Looking into the numbers a bit from what was shared above, I'm not wrong. 1 billion is the upper end of an estimate, with 5 million at the lower end. That's a very wide range.


> Just intuitively it doesn't make sense that relatively small changes suddenly produce such disparate outcomes when they haven't to date.

Average temperature by itself is a very misleading measure, because it does not tell you anything about how much energy is being added to the system. Different substances need different amounts of energy added to raise their temperature by 1 degree, a concept called heat capacity.
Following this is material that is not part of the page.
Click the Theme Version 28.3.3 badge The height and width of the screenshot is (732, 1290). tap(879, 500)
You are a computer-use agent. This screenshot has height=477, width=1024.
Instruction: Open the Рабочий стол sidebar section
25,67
The amount of energy currently being added (and not radiated back into space) to the planet is staggering, and far in excess of the ability of the oceans to absorb it: https://www.climate.gov/news-features/blogs/enso/role-ocean-...
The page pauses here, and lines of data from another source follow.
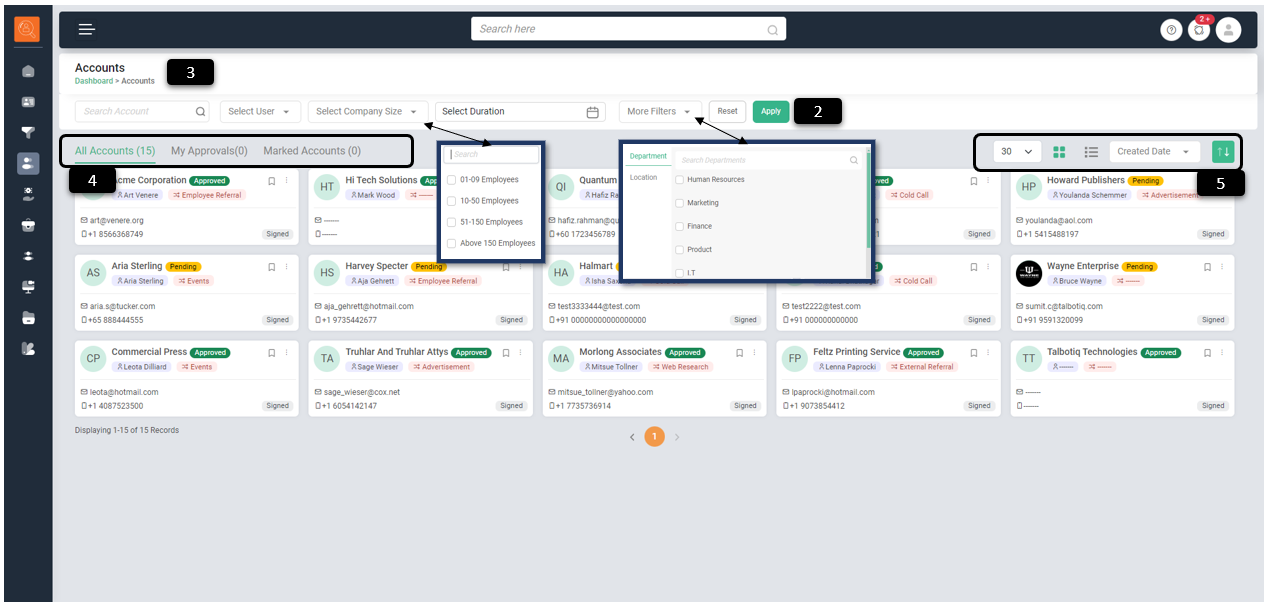
Task: Open the filter funnel icon in sidebar
Action: click(x=28, y=132)
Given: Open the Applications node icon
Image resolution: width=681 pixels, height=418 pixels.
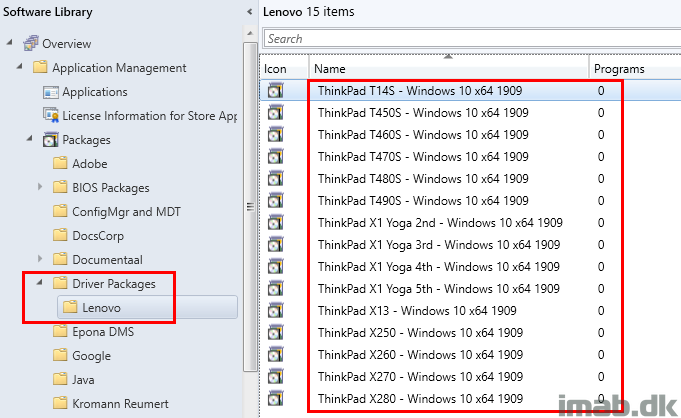Looking at the screenshot, I should [50, 92].
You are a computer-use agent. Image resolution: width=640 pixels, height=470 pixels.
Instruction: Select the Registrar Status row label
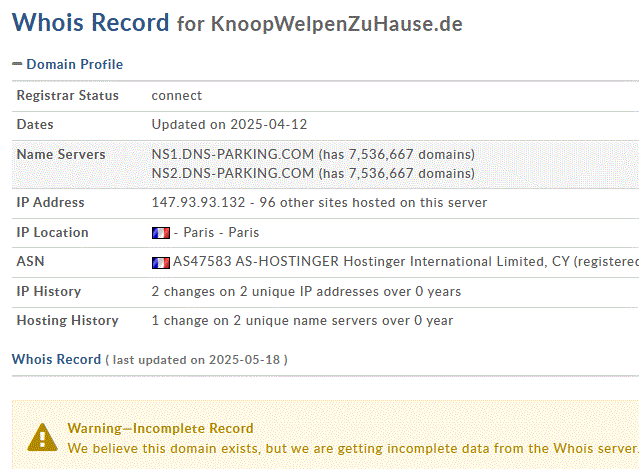(67, 95)
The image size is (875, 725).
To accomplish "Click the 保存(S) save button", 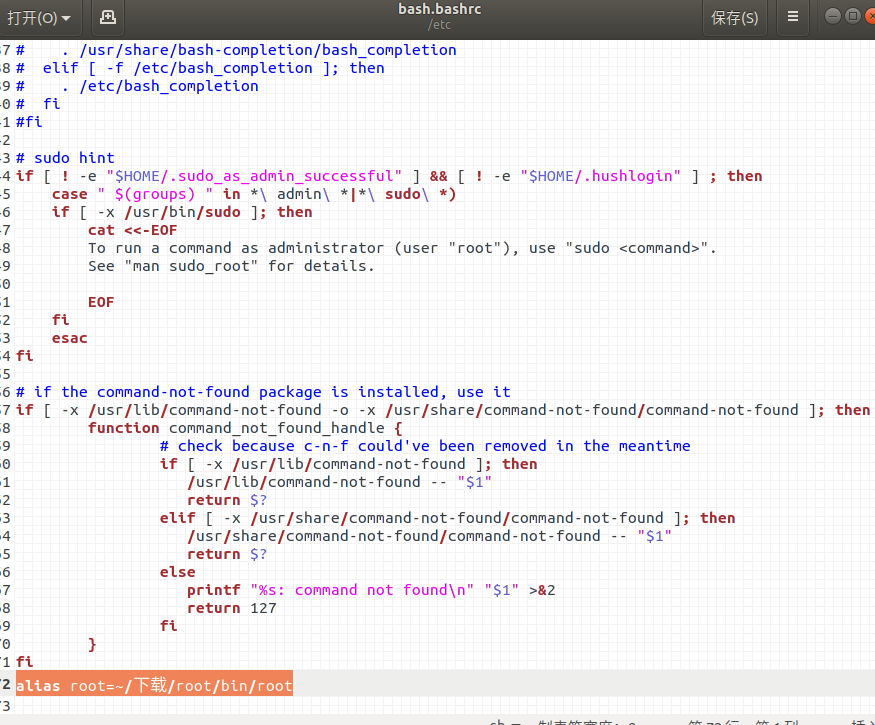I will [x=734, y=18].

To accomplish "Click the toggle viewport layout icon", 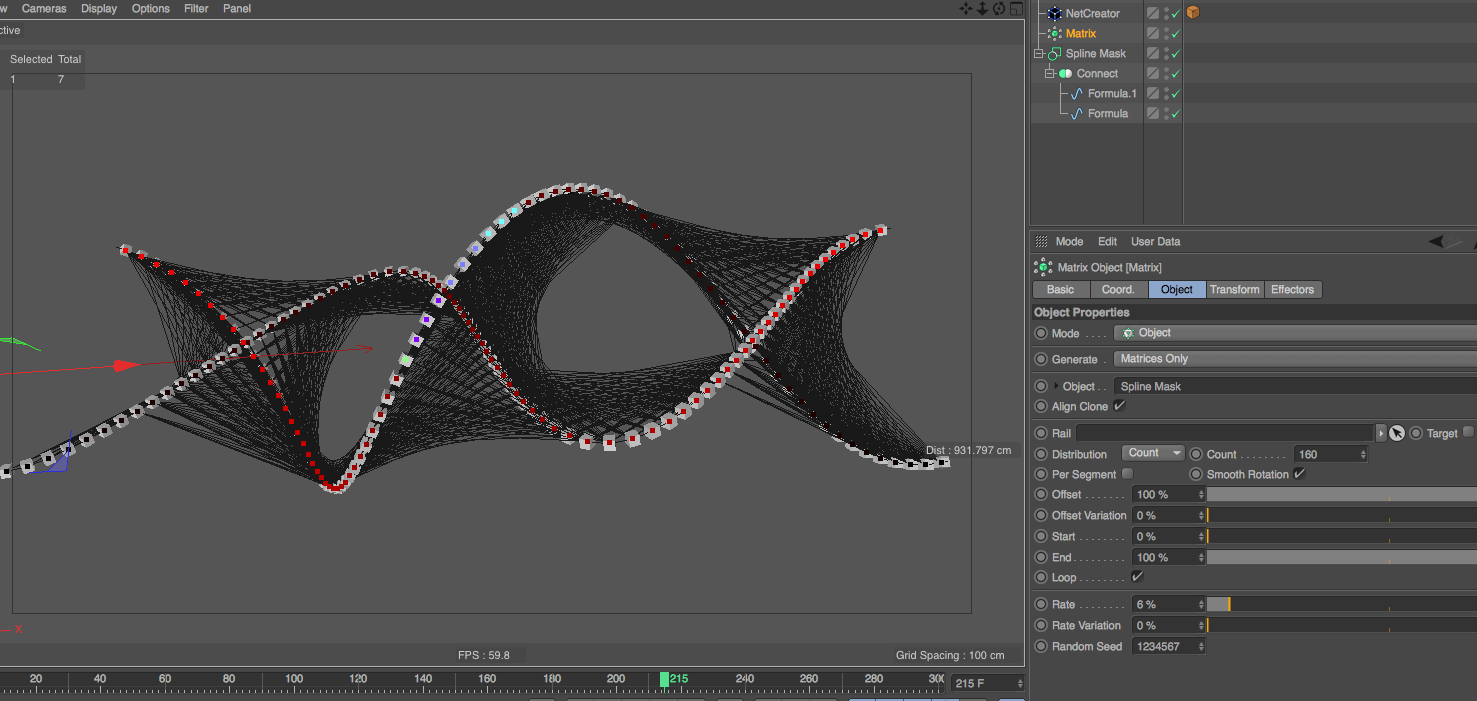I will click(x=1016, y=9).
I do not know why popular science reporting rarely mentions this.


I'm still not understanding -- how do you calculate an 0.5 C change as a percentage?

Edit: Regarding your other point, I'm sure you agree that an 0.5 C change from -0.25 to +0.25 will have a certain obvious dramatic impact. It might seem like I picked a particularly pathological example there, but if you imagine latitude on a globe or elevation on a mountain, you'll find somewhere (like the Laptev sea) hovering at that boundary and ready to cross it.
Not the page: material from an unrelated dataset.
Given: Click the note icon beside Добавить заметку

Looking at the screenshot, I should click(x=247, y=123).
But that's only one boundary; there are many others, where the dominant plant or insect species changes from one to another, where methane gas starts to get released faster than stored, etc. So it's rather like a staircase, and when the average shifts, there's always somewhere on the planet that goes through a confusing and dramatic transition.


Average global temperature for the 20th century was 13.9°C. So 0.5C is a relatively small change, and less than half of what's already happened - and produced precious few climate refugees I might point out. I don't like using averages like that, as you rightly point out the difference in a particular region could be quite stark.


Ok, I see. So just so we're on the same page, for reference, the average surface temperature was thought to be 7.7 C in the last ice age. Converting both to Kelvin to account for the arbitrary zero point of Celsius, the 20th century was a 2.2% temperature increase relative to the ice age. Does your math agree?

I agree that a delta of 0.5 C is less dramatic than a delta of 6.2 C, but is your intuition in accordance with all that, and do you think percentage increases are useful here for building intuition? Where would you draw the line for "small" in terms of percentage change of temperature?

I also calculate that the Earth is 30% warmer than Mars, but you might want to double check my math.

Edit -- we could also consider that temperature is in most respects an exponential measure of physical quantities (E ~ e^kT). So the ratio increase in a physical quantity of interest (E2/E1) is already given, on a log scale, by an absolute temperature difference (T2 - T1).


Yeah, that's a good point.

I still stand by my intuition that if a 1 degree rise since 1900 didn't cause mass migrations, another 0.5 degrees seems unlikely to.

I think we can agree things are going to get worse and that kind of mass migration might happen over a longer time period. Just not in the next 30 years.